Re: Can I seed srand() with results from rand()?
by RollyGuy (Chaplain) on Jul 10, 2003 at 14:21 UTC
    The rand that perl uses is a PRNG (pseudo random number generator). This loosely means that it is *mostly* random allowing for some predictability. This is where the seed comes in. The seed set up the PRNG in such a way as to produce a set of randoms based on that seed. So, if you were to use a constant seed in a program, then every time the program runs, it will choose the same random values. The following chunk of code is a good example of this:
    srand(1); for(0..4){ print rand(10),"\n"; }

    Every time you run this code, it will spit out the same values even though we are calling rand.

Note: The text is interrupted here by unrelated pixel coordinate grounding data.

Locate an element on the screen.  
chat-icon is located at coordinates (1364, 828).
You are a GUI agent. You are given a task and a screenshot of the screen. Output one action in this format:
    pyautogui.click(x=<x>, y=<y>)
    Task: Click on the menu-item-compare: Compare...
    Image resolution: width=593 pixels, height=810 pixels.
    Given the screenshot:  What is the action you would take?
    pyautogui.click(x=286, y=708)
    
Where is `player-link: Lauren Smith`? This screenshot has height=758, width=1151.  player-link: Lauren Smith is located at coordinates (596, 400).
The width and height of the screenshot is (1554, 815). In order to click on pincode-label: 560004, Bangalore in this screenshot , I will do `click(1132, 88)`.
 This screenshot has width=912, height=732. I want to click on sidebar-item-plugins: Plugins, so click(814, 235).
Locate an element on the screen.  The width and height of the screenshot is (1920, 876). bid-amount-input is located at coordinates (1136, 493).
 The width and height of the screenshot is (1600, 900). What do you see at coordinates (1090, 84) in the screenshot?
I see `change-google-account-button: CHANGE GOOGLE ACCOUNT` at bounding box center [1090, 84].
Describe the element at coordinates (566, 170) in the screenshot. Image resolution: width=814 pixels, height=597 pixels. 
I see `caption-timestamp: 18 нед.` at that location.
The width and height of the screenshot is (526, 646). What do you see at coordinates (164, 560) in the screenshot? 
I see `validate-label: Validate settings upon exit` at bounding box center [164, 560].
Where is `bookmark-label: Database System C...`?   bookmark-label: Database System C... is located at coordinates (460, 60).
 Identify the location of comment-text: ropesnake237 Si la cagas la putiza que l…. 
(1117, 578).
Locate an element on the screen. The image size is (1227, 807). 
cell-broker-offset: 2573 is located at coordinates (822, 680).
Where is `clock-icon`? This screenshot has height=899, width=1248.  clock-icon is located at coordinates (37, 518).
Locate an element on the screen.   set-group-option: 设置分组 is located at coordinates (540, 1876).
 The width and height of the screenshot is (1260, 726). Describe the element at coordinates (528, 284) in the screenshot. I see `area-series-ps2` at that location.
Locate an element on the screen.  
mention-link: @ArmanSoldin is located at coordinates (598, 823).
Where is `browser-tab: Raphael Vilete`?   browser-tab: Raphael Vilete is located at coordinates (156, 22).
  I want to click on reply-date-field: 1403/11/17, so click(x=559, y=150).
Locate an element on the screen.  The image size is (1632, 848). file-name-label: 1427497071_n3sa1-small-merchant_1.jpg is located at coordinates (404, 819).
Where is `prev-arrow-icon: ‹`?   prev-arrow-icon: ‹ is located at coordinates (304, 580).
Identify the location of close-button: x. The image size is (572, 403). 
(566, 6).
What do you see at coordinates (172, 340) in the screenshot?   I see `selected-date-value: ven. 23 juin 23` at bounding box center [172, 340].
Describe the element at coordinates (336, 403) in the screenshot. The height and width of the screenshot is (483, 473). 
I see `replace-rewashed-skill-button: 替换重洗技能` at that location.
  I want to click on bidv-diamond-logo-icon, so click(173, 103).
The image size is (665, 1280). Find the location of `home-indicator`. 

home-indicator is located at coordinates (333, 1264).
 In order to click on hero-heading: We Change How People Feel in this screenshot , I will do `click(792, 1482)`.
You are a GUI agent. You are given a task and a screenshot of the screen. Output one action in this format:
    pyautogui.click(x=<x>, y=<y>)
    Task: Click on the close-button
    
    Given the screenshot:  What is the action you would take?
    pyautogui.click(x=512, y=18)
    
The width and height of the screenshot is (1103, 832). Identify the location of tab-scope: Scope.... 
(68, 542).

Another way to think about it (abstractly) is that the PRNG is a hash of random sequences and the seed is the key to the hash. Each time you set the key, you are selecting a particular random sequence. Then, each call to rand gets the next value in the set sequence.

    This leads us into calling srand multiple times. I do see how calling srand multiple times will help you in your situation, but keep in mind that calling it too often will hurt the randomness of your program. Your solution looks fine if you are willing to sacrifice some randomness.

    As far as other solutions go, you've provided one where when you resume, you call rand as many times as you had done up to that point. You've already got overhead of calling srand many times in a loop, so the overhead of calling rand many times when you resume may not be that bad of a tradeoff. You would eliminate two lines from within a loop. You would eliminate the srand calls and the rand calls to generate a new random seed. These would be replaced with a loop on resuming that just calls rand a number of times. This would probably make the resume startup slower, however. It's a tradeoff.

    Another solution would be saving extra data. For example, if you run 300 iterations and then must pause, save a random seed. Then when you resume, use the random seed to resume and finish the run. If this run is interesting, then to rerun, you must somehow provide a way to reset the seed 300 iterations into the run. This method will also suffer from not being the same as a run that was not paused/restarted, but you must decide if that is important. Sometimes it really isn't in the end.

    Enjoy.